The reducing conditions indicated by the oxidation-reduction potential were also supported by sulfide measurements. No sulfide was detected during the inundation/drainage conditions of 2018 where the reduced condition was (>100 mV) in all depths above 6 cm. However, >60 µM sulfide was detected during the sampling effort of 2020 under baseline conditions and reduced conditions (<100 mV) were detected in all locations at a bank soil depth of 2.5–3 cm (Figure 10b, Figures S4 and S5). The sulfate concentration with the constant concentration of 7 mg/L in surface water was gradually depleted to 2 mg/L from below the interface to 10 cm in depth and then it started to increase to 15 mg/L (Figure 10a). At the same time, the methylmercury profile started to increase from right below the interface, and it reached the maximum level (7.6 ng/L) in the depth of 3–5 cm, then decreased to near 1 ng/L in a depth of 10 cm and remained constant (Figure 10c). This showed activity of sulfate reducing bacteria in this condition.

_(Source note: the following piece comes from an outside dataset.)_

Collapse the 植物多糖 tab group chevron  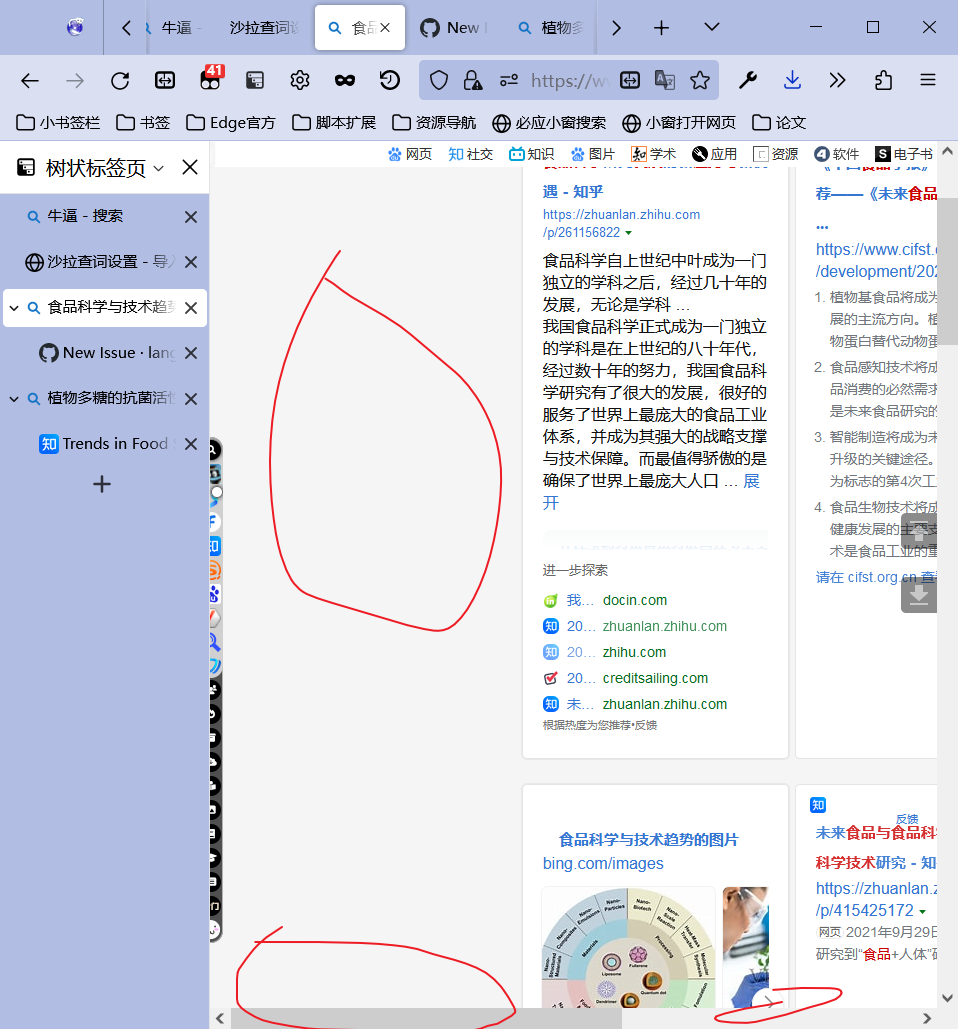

3.4. Flux of Mercury at Sediment-Water Interface

Table S3 shows the estimates of pore water velocity in sediments from equilibrium diffusion samplers. Observations from the two sampling events show a stronger mass exchange at the sampler–sediment interface in locations L0 and L5 if compared to L1 and L3. Consistency in those observations suggests focused discharge points with high interstitial velocity. In the case of L5, where the faster loss of tracer was measured, results indicate that seepage occurs mainly in the bank, since the sampler deployed in the riverbed (1.4 m from shore) exhibited a smaller rate of mass exchange, which translates to a small pore water velocity.

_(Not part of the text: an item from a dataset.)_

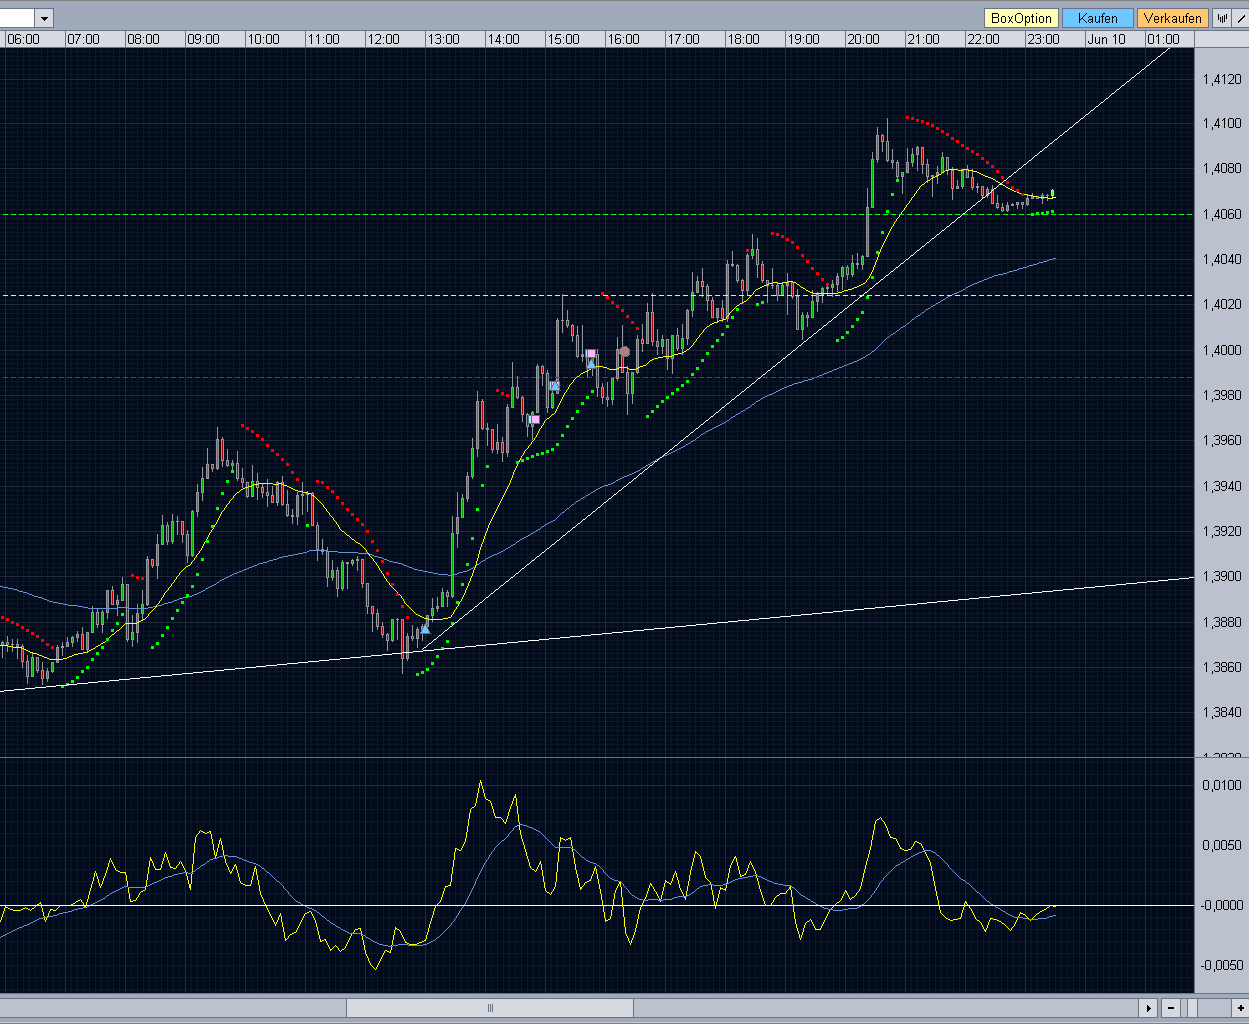Click the BoxOption button
The width and height of the screenshot is (1249, 1024).
click(1021, 18)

The average interstitial velocity from diffusion samplers can be used to estimate advective fluxes of species from the bank. At the bank of location L5, where higher seepage velocity and THg concentrations was observed, a geometric mean of Darcy’s flux is ~17 cm/d. Thus, an estimate of mercury’s flux during drainage conditions per foot of bank length is

$$\left(\sim 17 \mathrm{cm}/\mathrm{d}\right)\left(30.7 \mathrm{ng}/\mathrm{L}\right)\left(\sim 20 \mathrm{cm}\right)\left({10}^{-3} \mathrm{L}/{\mathrm{cm}}^3\right)\left(30.48 \mathrm{cm}/\mathrm{ft}\right)\cong 320\frac{\mathrm{ng}}{\mathrm{ft}·\mathrm{d}}$$

which assumes that the top ~20 cm of the sediments is the main section of the bank contributes to the advective flux of mercury since observations indicate a significant drop in pore water velocity below that depth.

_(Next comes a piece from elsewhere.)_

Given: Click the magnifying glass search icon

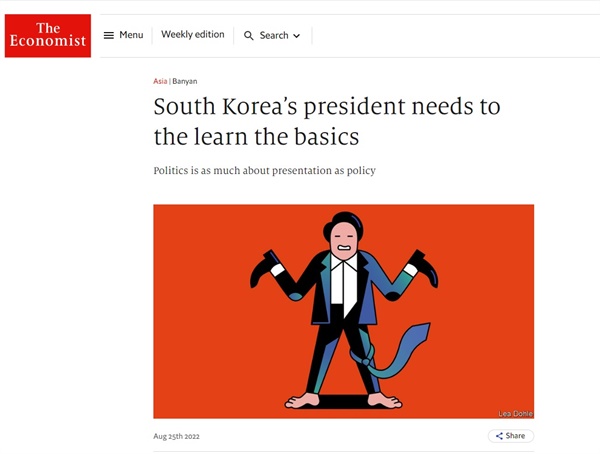Looking at the screenshot, I should [248, 36].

Assuming drainage velocities are similar before and after bank stabilization (no low permeability layer was placed during stabilization), a similar flux estimate of total mercury for drainage conditions prior to bank stabilization at L5 is 65,900 ng/ft/d, which is ~200 times higher than current fluxes during similar conditions.

4. Conclusions

The field and laboratory assessments of THg leaching from sediment into porewater showed that drainage/inundation conditions can lead to a higher release of non-particulate Hg which is the result of both a higher exchange between the bank and river as well as introducing aerated water into the bank that tends to decrease Hg partitioning into immobile solid phases. The results also demonstrated that reduced condition and higher temperature are two effective factors that govern Hg methylation. Hg methylators such as IRB and SRB are active under an anaerobic condition and temperature increases their activity.

Assessment of bank management effort indicated that capping effectively reduced THg concentration by a factor of more than ~200 and decreased MeHg concentration by a factor of more than 20.